───── Data for processing ─────
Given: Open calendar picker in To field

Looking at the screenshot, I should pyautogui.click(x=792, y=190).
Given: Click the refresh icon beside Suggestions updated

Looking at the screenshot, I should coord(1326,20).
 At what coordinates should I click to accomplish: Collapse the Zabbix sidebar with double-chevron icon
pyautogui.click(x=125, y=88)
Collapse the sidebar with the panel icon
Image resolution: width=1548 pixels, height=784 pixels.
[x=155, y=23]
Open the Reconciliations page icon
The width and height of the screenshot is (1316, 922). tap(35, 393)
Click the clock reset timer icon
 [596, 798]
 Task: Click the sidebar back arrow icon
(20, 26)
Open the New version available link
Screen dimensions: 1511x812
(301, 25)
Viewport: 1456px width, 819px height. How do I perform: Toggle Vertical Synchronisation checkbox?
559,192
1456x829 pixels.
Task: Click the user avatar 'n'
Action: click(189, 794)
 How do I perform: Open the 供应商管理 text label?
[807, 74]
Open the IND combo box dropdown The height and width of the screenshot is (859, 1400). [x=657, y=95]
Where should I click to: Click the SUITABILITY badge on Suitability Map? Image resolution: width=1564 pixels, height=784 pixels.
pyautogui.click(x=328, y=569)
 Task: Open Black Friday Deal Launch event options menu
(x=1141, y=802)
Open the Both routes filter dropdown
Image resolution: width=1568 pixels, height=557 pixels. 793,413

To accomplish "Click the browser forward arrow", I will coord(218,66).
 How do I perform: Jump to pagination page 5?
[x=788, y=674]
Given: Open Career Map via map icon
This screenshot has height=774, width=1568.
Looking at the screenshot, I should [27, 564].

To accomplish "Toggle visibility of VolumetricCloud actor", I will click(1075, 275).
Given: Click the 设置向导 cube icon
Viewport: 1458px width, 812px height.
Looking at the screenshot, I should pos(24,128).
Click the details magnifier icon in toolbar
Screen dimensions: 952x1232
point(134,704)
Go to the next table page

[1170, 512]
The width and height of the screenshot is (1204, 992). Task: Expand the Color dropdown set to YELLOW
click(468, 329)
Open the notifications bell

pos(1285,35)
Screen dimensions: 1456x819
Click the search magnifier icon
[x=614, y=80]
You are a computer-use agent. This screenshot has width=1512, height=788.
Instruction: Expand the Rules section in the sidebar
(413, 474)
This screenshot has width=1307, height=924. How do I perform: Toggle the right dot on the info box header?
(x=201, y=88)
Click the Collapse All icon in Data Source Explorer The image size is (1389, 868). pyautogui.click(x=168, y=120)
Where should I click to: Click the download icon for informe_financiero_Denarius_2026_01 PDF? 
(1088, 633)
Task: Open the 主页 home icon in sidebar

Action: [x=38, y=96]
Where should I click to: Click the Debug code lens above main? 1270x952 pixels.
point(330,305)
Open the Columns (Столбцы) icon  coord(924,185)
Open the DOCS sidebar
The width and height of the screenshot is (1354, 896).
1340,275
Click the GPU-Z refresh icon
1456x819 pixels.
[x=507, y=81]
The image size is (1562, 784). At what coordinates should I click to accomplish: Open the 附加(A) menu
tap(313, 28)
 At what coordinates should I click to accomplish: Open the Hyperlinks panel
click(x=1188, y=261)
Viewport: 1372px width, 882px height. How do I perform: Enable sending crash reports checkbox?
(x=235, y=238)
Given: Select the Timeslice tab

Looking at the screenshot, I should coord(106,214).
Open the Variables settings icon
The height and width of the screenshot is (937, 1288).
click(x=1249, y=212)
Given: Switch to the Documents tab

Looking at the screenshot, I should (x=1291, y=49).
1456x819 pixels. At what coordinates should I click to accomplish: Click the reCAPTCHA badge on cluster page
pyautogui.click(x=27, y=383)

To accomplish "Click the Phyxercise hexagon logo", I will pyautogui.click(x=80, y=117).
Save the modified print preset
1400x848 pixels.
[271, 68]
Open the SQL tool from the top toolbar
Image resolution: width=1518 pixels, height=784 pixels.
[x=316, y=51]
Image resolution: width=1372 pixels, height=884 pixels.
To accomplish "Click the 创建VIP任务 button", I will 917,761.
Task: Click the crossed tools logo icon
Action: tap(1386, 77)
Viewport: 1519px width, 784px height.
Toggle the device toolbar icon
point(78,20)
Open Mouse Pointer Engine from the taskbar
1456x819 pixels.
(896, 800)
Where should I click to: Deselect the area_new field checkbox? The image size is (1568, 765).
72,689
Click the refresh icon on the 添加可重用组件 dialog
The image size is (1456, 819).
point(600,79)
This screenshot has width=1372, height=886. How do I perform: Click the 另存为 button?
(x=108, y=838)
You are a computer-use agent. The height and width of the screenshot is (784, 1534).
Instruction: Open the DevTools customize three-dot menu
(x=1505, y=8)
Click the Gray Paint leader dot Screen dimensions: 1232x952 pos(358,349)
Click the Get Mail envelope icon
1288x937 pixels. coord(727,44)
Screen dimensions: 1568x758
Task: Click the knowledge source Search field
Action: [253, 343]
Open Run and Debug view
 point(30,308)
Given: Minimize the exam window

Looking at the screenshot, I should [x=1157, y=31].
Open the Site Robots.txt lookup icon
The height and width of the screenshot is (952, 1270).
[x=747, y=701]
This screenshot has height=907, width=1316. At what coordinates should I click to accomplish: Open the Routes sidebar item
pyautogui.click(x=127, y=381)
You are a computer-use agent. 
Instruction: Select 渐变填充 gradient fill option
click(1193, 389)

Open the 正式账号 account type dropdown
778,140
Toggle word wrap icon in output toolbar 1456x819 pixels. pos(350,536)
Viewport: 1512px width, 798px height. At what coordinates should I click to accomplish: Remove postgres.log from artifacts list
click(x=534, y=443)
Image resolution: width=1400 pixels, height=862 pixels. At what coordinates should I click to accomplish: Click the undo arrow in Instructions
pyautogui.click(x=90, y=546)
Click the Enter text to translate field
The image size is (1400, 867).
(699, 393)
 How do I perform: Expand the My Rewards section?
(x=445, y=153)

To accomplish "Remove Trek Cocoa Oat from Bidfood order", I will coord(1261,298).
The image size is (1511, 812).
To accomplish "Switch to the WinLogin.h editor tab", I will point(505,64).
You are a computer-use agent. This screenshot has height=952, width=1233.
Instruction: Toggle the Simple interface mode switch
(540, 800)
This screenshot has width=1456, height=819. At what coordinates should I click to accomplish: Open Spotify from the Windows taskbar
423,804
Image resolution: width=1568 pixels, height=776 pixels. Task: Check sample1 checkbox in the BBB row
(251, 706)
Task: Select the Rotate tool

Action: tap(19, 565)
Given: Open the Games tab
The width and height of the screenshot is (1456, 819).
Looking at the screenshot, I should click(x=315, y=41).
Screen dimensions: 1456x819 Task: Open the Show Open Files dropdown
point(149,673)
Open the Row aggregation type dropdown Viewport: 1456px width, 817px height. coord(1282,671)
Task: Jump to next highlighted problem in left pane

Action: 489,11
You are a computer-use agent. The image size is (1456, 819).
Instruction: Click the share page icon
─────
Task statement: In full and without alteration, reproduce the records above.

Exercise output:
Given: Open calendar picker in To field

Looking at the screenshot, I should pyautogui.click(x=792, y=190).
Given: Click the refresh icon beside Suggestions updated

Looking at the screenshot, I should coord(1326,20).
 At what coordinates should I click to accomplish: Collapse the Zabbix sidebar with double-chevron icon
pyautogui.click(x=125, y=88)
Collapse the sidebar with the panel icon
Image resolution: width=1548 pixels, height=784 pixels.
[x=155, y=23]
Open the Reconciliations page icon
The width and height of the screenshot is (1316, 922). tap(35, 393)
Click the clock reset timer icon
 [596, 798]
 Task: Click the sidebar back arrow icon
(20, 26)
Open the New version available link
Screen dimensions: 1511x812
(301, 25)
Viewport: 1456px width, 819px height. How do I perform: Toggle Vertical Synchronisation checkbox?
559,192
1456x829 pixels.
Task: Click the user avatar 'n'
Action: click(189, 794)
 How do I perform: Open the 供应商管理 text label?
[807, 74]
Open the IND combo box dropdown The height and width of the screenshot is (859, 1400). [x=657, y=95]
Where should I click to: Click the SUITABILITY badge on Suitability Map? Image resolution: width=1564 pixels, height=784 pixels.
pyautogui.click(x=328, y=569)
 Task: Open Black Friday Deal Launch event options menu
(x=1141, y=802)
Open the Both routes filter dropdown
Image resolution: width=1568 pixels, height=557 pixels. 793,413

To accomplish "Click the browser forward arrow", I will coord(218,66).
 How do I perform: Jump to pagination page 5?
[x=788, y=674]
Given: Open Career Map via map icon
This screenshot has height=774, width=1568.
Looking at the screenshot, I should [27, 564].

To accomplish "Toggle visibility of VolumetricCloud actor", I will click(1075, 275).
Given: Click the 设置向导 cube icon
Viewport: 1458px width, 812px height.
Looking at the screenshot, I should pos(24,128).
Click the details magnifier icon in toolbar
Screen dimensions: 952x1232
point(134,704)
Go to the next table page

[1170, 512]
The width and height of the screenshot is (1204, 992). Task: Expand the Color dropdown set to YELLOW
click(468, 329)
Open the notifications bell

pos(1285,35)
Screen dimensions: 1456x819
Click the search magnifier icon
[x=614, y=80]
You are a computer-use agent. This screenshot has width=1512, height=788.
Instruction: Expand the Rules section in the sidebar
(413, 474)
This screenshot has width=1307, height=924. How do I perform: Toggle the right dot on the info box header?
(x=201, y=88)
Click the Collapse All icon in Data Source Explorer The image size is (1389, 868). pyautogui.click(x=168, y=120)
Where should I click to: Click the download icon for informe_financiero_Denarius_2026_01 PDF? 
(1088, 633)
Task: Open the 主页 home icon in sidebar

Action: [x=38, y=96]
Where should I click to: Click the Debug code lens above main? 1270x952 pixels.
point(330,305)
Open the Columns (Столбцы) icon  coord(924,185)
Open the DOCS sidebar
The width and height of the screenshot is (1354, 896).
1340,275
Click the GPU-Z refresh icon
1456x819 pixels.
[x=507, y=81]
The image size is (1562, 784). At what coordinates should I click to accomplish: Open the 附加(A) menu
tap(313, 28)
 At what coordinates should I click to accomplish: Open the Hyperlinks panel
click(x=1188, y=261)
Viewport: 1372px width, 882px height. How do I perform: Enable sending crash reports checkbox?
(x=235, y=238)
Given: Select the Timeslice tab

Looking at the screenshot, I should coord(106,214).
Open the Variables settings icon
The height and width of the screenshot is (937, 1288).
click(x=1249, y=212)
Given: Switch to the Documents tab

Looking at the screenshot, I should (x=1291, y=49).
1456x819 pixels. At what coordinates should I click to accomplish: Click the reCAPTCHA badge on cluster page
pyautogui.click(x=27, y=383)

To accomplish "Click the Phyxercise hexagon logo", I will pyautogui.click(x=80, y=117).
Save the modified print preset
1400x848 pixels.
[271, 68]
Open the SQL tool from the top toolbar
Image resolution: width=1518 pixels, height=784 pixels.
[x=316, y=51]
Image resolution: width=1372 pixels, height=884 pixels.
To accomplish "Click the 创建VIP任务 button", I will 917,761.
Task: Click the crossed tools logo icon
Action: tap(1386, 77)
Viewport: 1519px width, 784px height.
Toggle the device toolbar icon
point(78,20)
Open Mouse Pointer Engine from the taskbar
1456x819 pixels.
(896, 800)
Where should I click to: Deselect the area_new field checkbox? The image size is (1568, 765).
72,689
Click the refresh icon on the 添加可重用组件 dialog
The image size is (1456, 819).
point(600,79)
This screenshot has width=1372, height=886. How do I perform: Click the 另存为 button?
(x=108, y=838)
You are a computer-use agent. The height and width of the screenshot is (784, 1534).
Instruction: Open the DevTools customize three-dot menu
(x=1505, y=8)
Click the Gray Paint leader dot Screen dimensions: 1232x952 pos(358,349)
Click the Get Mail envelope icon
1288x937 pixels. coord(727,44)
Screen dimensions: 1568x758
Task: Click the knowledge source Search field
Action: [253, 343]
Open Run and Debug view
 point(30,308)
Given: Minimize the exam window

Looking at the screenshot, I should [x=1157, y=31].
Open the Site Robots.txt lookup icon
The height and width of the screenshot is (952, 1270).
[x=747, y=701]
This screenshot has height=907, width=1316. At what coordinates should I click to accomplish: Open the Routes sidebar item
pyautogui.click(x=127, y=381)
You are a computer-use agent. 
Instruction: Select 渐变填充 gradient fill option
click(1193, 389)

Open the 正式账号 account type dropdown
778,140
Toggle word wrap icon in output toolbar 1456x819 pixels. pos(350,536)
Viewport: 1512px width, 798px height. At what coordinates should I click to accomplish: Remove postgres.log from artifacts list
click(x=534, y=443)
Image resolution: width=1400 pixels, height=862 pixels. At what coordinates should I click to accomplish: Click the undo arrow in Instructions
pyautogui.click(x=90, y=546)
Click the Enter text to translate field
The image size is (1400, 867).
(699, 393)
 How do I perform: Expand the My Rewards section?
(x=445, y=153)

To accomplish "Remove Trek Cocoa Oat from Bidfood order", I will coord(1261,298).
The image size is (1511, 812).
To accomplish "Switch to the WinLogin.h editor tab", I will point(505,64).
You are a computer-use agent. This screenshot has height=952, width=1233.
Instruction: Toggle the Simple interface mode switch
(540, 800)
This screenshot has width=1456, height=819. At what coordinates should I click to accomplish: Open Spotify from the Windows taskbar
423,804
Image resolution: width=1568 pixels, height=776 pixels. Task: Check sample1 checkbox in the BBB row
(251, 706)
Task: Select the Rotate tool

Action: tap(19, 565)
Given: Open the Games tab
The width and height of the screenshot is (1456, 819).
Looking at the screenshot, I should click(x=315, y=41).
Screen dimensions: 1456x819 Task: Open the Show Open Files dropdown
point(149,673)
Open the Row aggregation type dropdown Viewport: 1456px width, 817px height. coord(1282,671)
Task: Jump to next highlighted problem in left pane

Action: 489,11
You are a computer-use agent. The image size is (1456, 819).
Instruction: Click the share page icon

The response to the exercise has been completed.